No action for injury or death against a chiropractor, clinical laboratory technologist or technician, dentist, naturopath, nurse, nursing home administrator, dispensing optician, optometrist, osteopath, physician or surgeon, physical therapist, podiatrist, psychologist, or veterinarian duly licensed or registered under the laws of the State, or a licensed hospital as the employer of any such person, based upon such person's alleged, professional negligence, or for rendering professional service without consent, or for error or omission in such person's practice, shall be brought more than two years after the plaintiff discovers, or through the use of reasonable diligence should have discovered, the injury, but in any event not more than six years after the date of the alleged act or omission causing the injury or death. This six year time limitation shall be tolled for any period during which the person has failed to disclose any act, error, or omission upon which the action is based and which is known to the person.
Jacoby v. Kaiser Found. Hosp., 622 P.2d 613 (Haw. Ct. App. 1981). (The two-year limitation contained in Hawaii Rev. Stat. § 657-7.3 commences to run when the plaintiff discovers or should have discovered the damage, the violation of duty, and the causal connection between the violation of duty and the damage. The court distinguished between this rule and the rule applicable to actions under the Federal Tort Claims Act.)

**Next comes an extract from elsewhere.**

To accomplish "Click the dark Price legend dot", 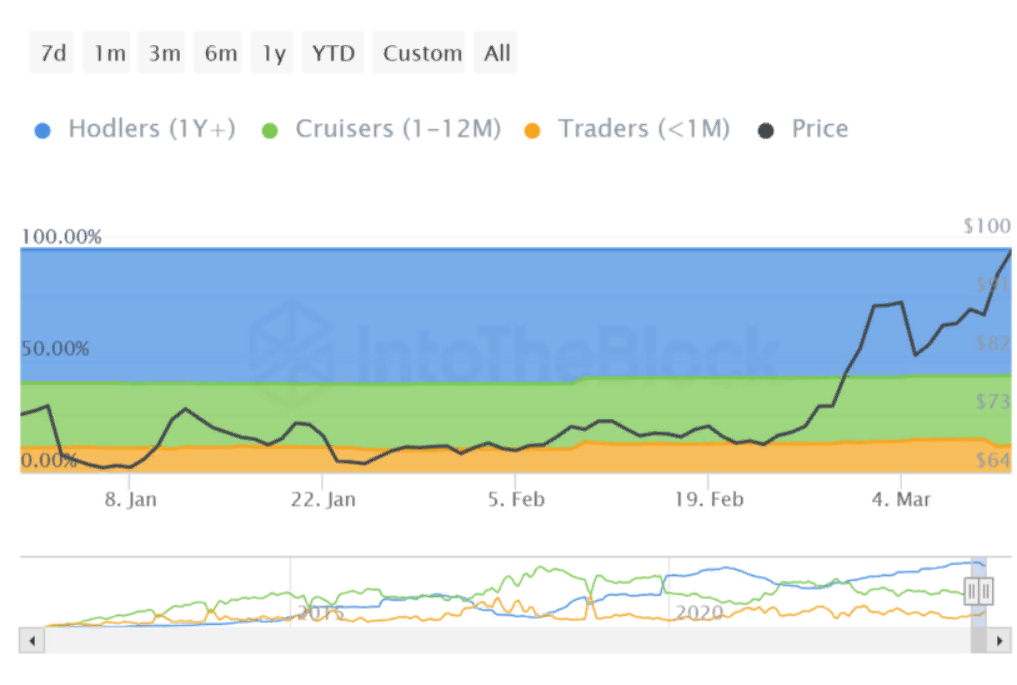I will (766, 130).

Yamaguchi v. Queen's Medical Ctr., 648 P.2d 689 (Haw. 1982). (Summary judgment for the defendant on the basis of the statute of limitations is improper where an issue exists as to whether the tortfeasor (hospital's employee) knew or should have known of the excess radiation treatment given to the plaintiff and failed to disclose that fact to the plaintiff. The plaintiff alleged malignant post-radiation cancer in the right femur.)